In the Foreword of the book, Professor Rustum Roy of the Pennsylvania State University wrote:
- I was most impressed … he spoke from the position of leadership in the hard-core western medicine world, and he spoke from his heart and head at the same time. He is a senior, learned practitioner and researcher and administrator in that world of allopathic medicine. Hence what he says in constructive criticism of the world of current medical practice, carries weight … he called spades, “spades”.
- The thinking that doctors and hospitals are needed to keep a society healthy is plain rubbish.
- The USA healthcare system is a terminal patient in the “ICU”.

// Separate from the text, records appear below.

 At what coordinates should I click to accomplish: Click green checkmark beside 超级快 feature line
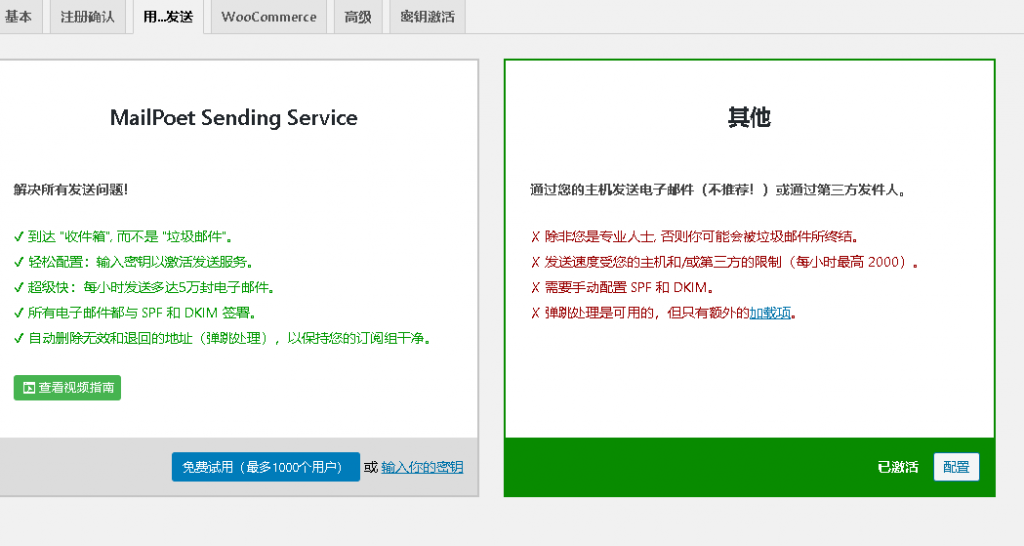[x=19, y=287]
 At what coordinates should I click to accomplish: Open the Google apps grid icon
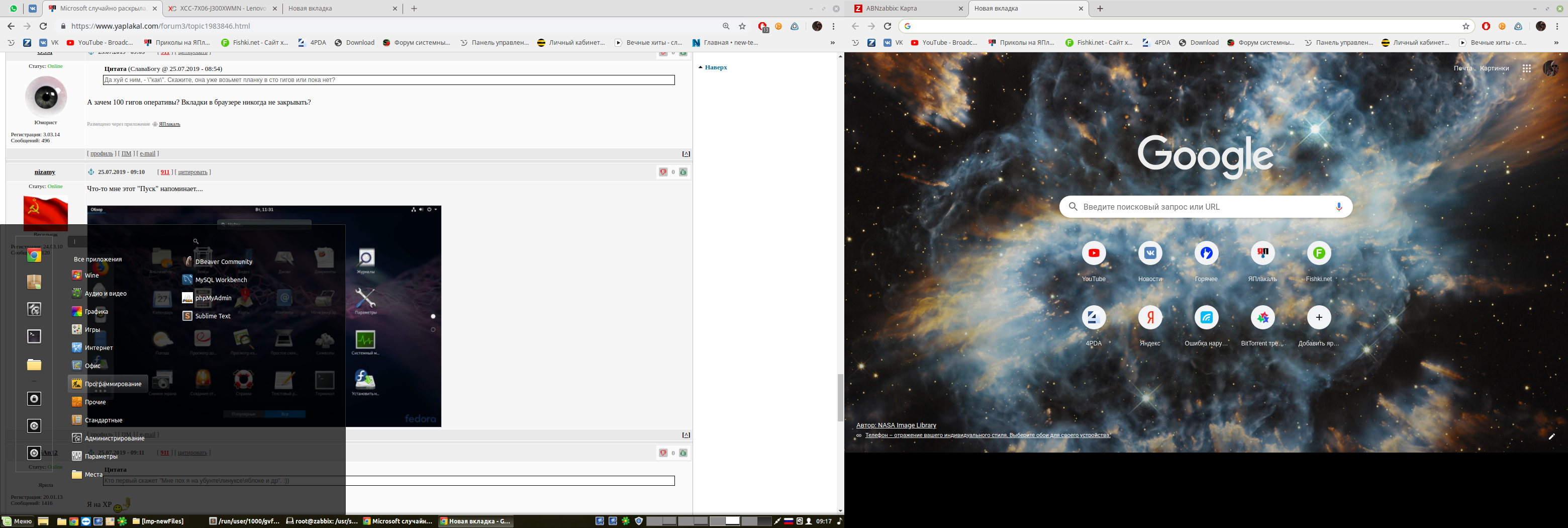1526,69
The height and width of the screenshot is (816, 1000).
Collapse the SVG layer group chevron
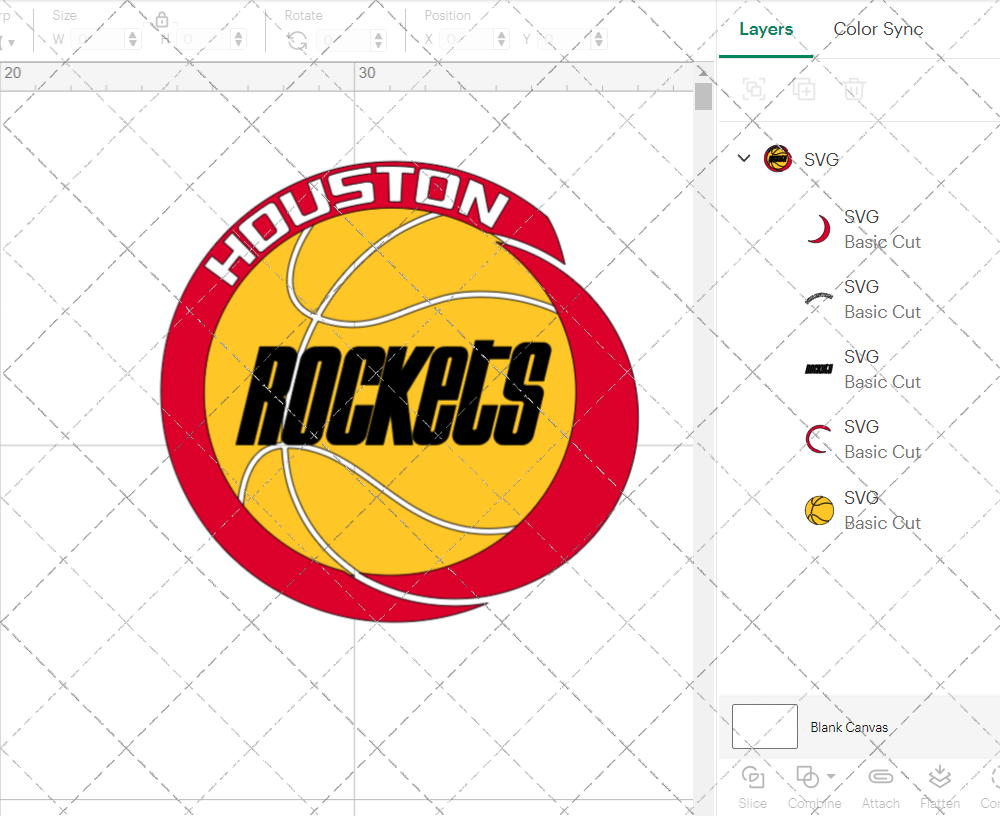743,158
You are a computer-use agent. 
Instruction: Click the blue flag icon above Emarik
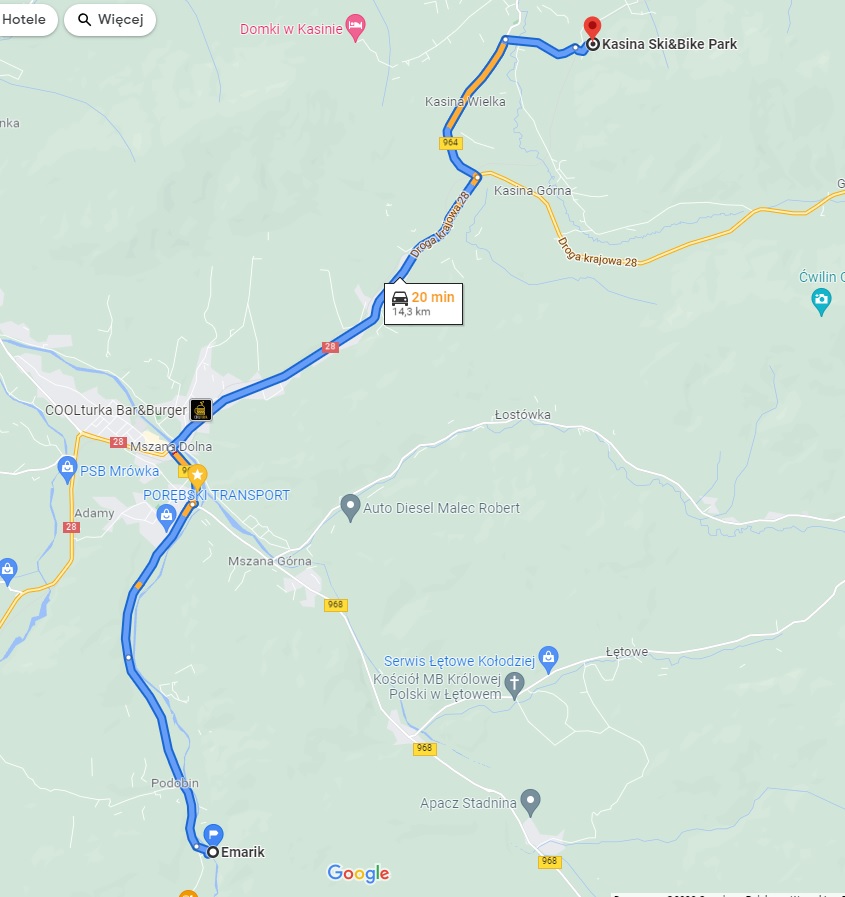[x=213, y=834]
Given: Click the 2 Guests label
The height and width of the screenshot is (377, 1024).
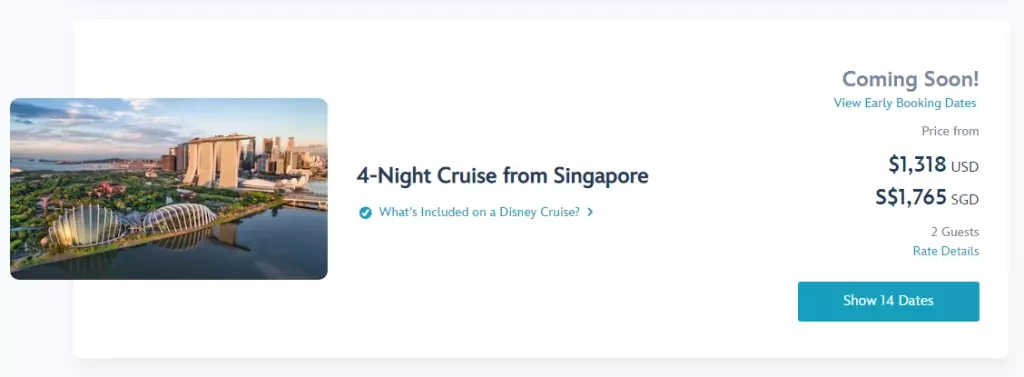Looking at the screenshot, I should pos(955,232).
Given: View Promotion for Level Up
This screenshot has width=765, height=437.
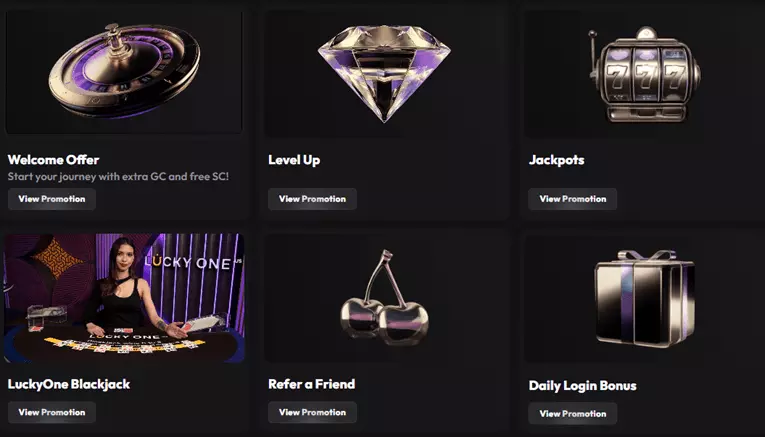Looking at the screenshot, I should [312, 199].
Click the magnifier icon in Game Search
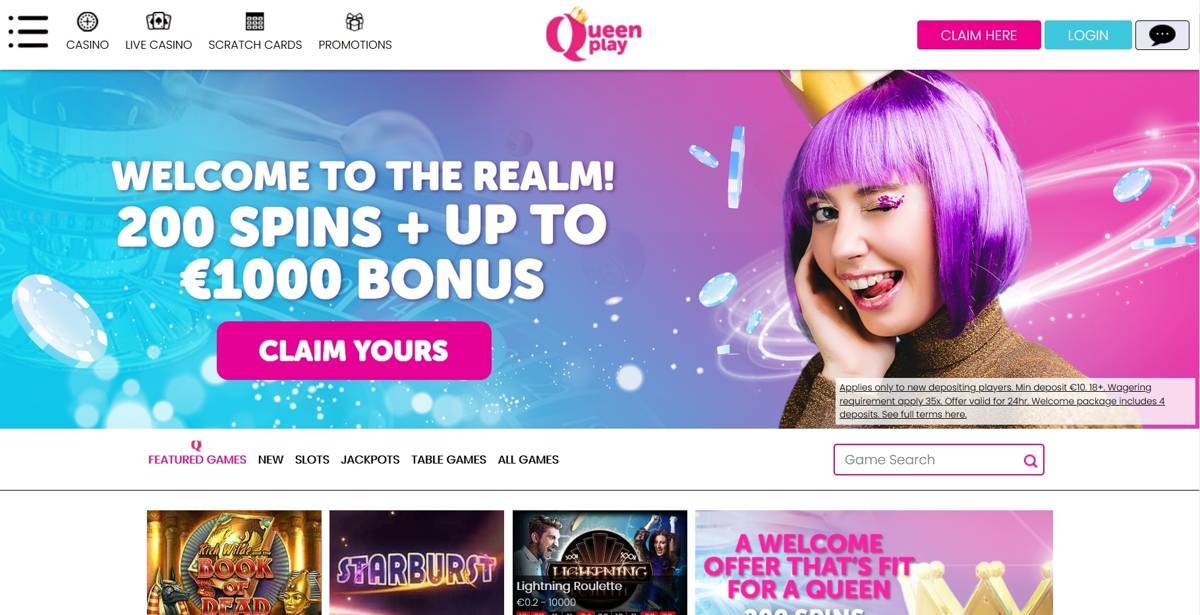The height and width of the screenshot is (615, 1200). (x=1030, y=461)
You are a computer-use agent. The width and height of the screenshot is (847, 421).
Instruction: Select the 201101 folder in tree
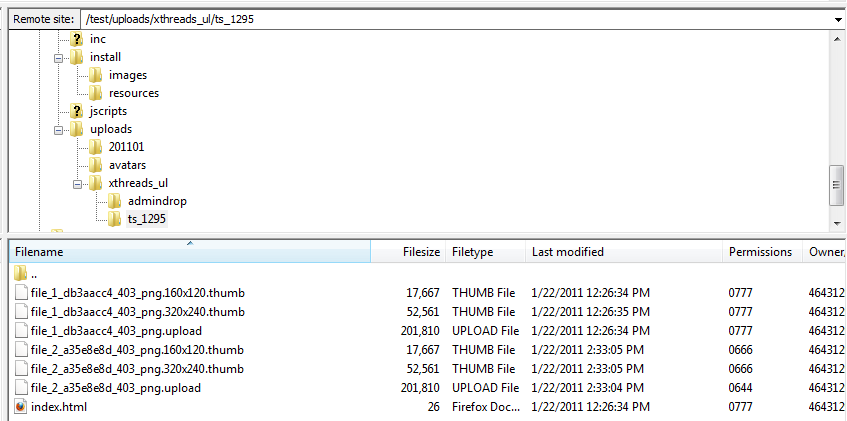[x=126, y=147]
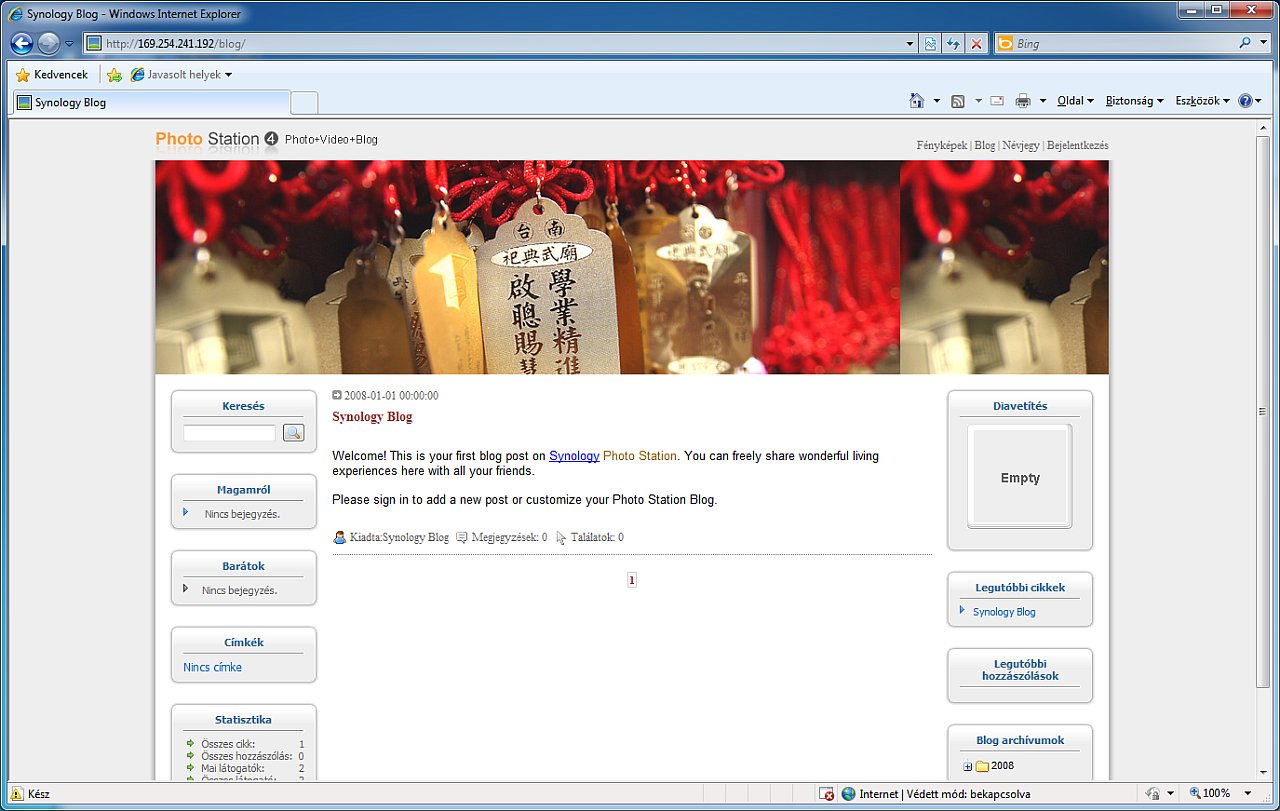Screen dimensions: 1280x811
Task: Click the browser Back arrow button
Action: tap(21, 44)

In this book Dr. Hegde expressed his thoughts very clearly and bluntly. Here are some of what he wrote:
- Medical education needs drastic changes all over the world for doctors to be better equipped to deal with fellow human beings.
- The present education is disease orientated and not patient orientated. This must change first.
- Most of what we teach is based on statistical data that does not have a firm basis.
- Most of the science of medicine is not true science but statistical science.
- Modern medicine has been completely hijacked by technology and has been taken to the market place … resulting in medicine getting dehumanized and totally mechanized.
- Modern medicine has become top heavy with technology and consequently, is prohibitively expensive.
- Medical education, from day one in the medical schools is controlled by the money power of the multinational pharmaceutical giants and the technology manufacturers.
Man and His Problems
- The graph of cancer death has not shown a tendency to come down … hi-tech modern medicine is far from winning the war against cancer.
- Modern medicine, for all its breathtaking advances, seems to be slightly off balance like the Tower of Pisa.
- The short sighted modern reductionist scientific medicine looks at diseases from a narrow point of view …. would be beneficial in an emergency set up, but might even harm man in the long run.
- It is high time that many of the hi-tech early interventions are properly and meticulously audited in the field before being sold in the market. One would be shocked to know that this does not happen most of the time because of the hype and greed.
- Newer interventions are touted as the new avatar of life-saving-Gods in technological form and are let loose on gullible and demanding patients.
- It is better to remember the dictum … it is a crime to intervene in the healthy segment of the population with newer technology or untried drugs, with the fond hope and assurance of averting longer term danger when the latter interventions are not properly audited in that setting.
- As is the practice in modern medicine … we look for quick fix solutions to all our problems. Problems invariably have deep-rooted causes, which never get corrected with these quick fixes. However, the immediate solutions look good on the surface and deluded us temporarily. The malady recurs with greater intensity sooner than later.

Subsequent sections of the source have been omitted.